She was inside now, sitting on the edge of the bed.
“Why? Cause you get evil too?”
She laughed.
“I brought you some more broth,” she said, getting up. “I put it in here in the refrigerator, and tell Tadpole to heat it up for you and don’t feed it to you when it’s cold.” She came back from the kitchen and sat back down. “You seen your bastard?”
“Naw. Tadpole said he moved out of the hotel and they don’t know where he’s gone.”

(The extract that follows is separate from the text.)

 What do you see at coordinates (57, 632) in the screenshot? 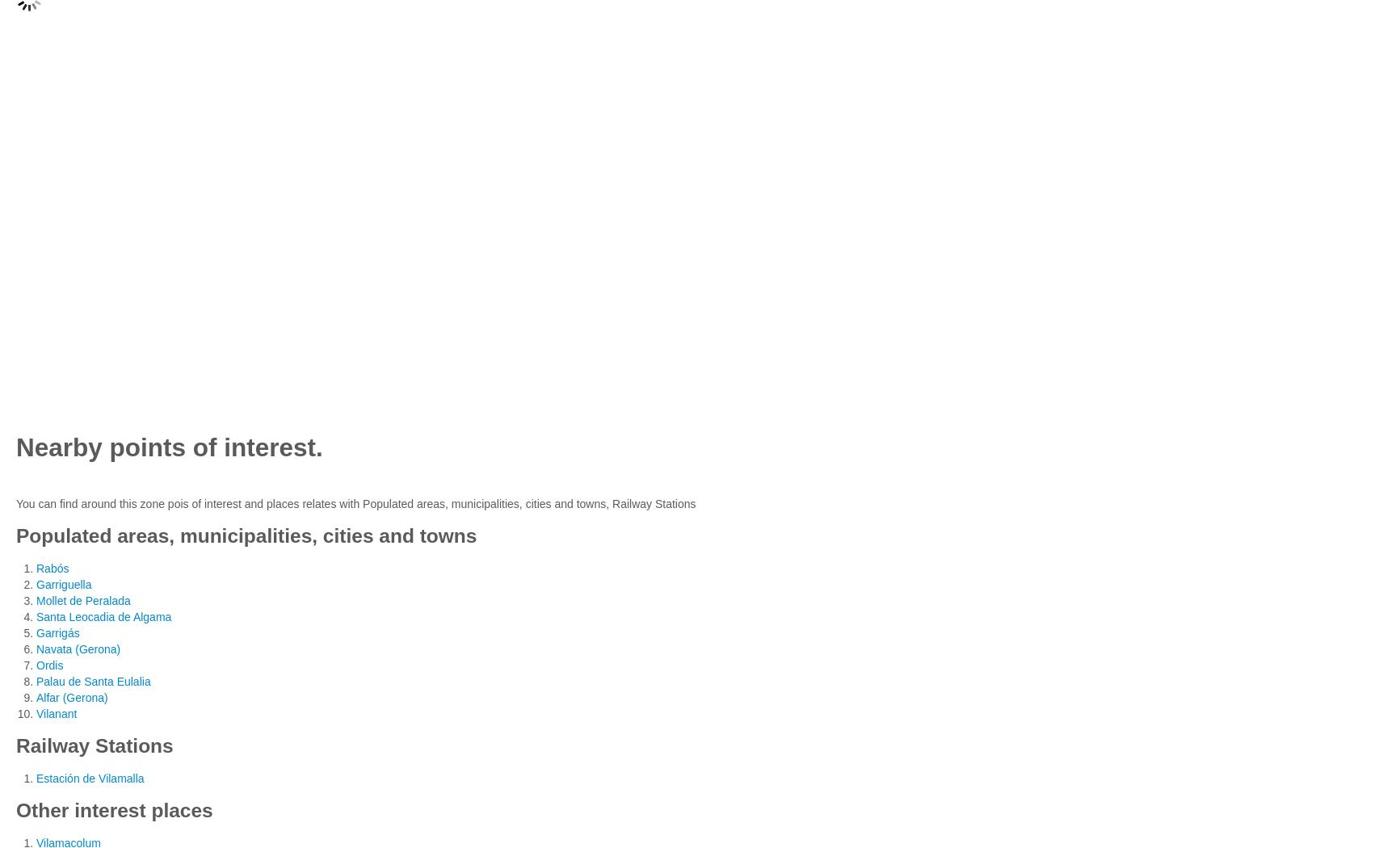
I see `'Garrigás'` at bounding box center [57, 632].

“Well, I see him hanging out in front a the place every evening. He hang around there awhile, peeping in ’cause he can’t come in. You know Tadpole barred him from the place?”
I nodded.
“Yeah, well, he peep in and then he go on down the street. He don’t say nothing to Tadpole and Tadpole don’t say nothing to him. Once I saw him I just come on over across the street and said, ‘Mutt, you ain’t got no business hanging around out here, she don’t want to see you.’ He looked at me evil—Christ, that man’s got evil. He looked at me and didn’t say nothing but ‘Shit, Miss Lawson.’ Now, when have he called me Miss Lawson? He call me Cat like everybody else do. He walked on. So I ain’t bother the nigger no more. Just let him stand out there, and walk on when he get ready to walk on.”
I was frowning.
“He ain’t going to bother you no more. I didn’t mean to scare you. I don’t think he mean to bother you no more. Just stand out there and get a look. You know how mens are when they do something like that. After they get a look, they just go on away and leave you alone.”
“Some of em.”
“I didn’t mean to scare you.”
“I ain’t scared.”
She looked at me harder than she’d ever looked, then she softened.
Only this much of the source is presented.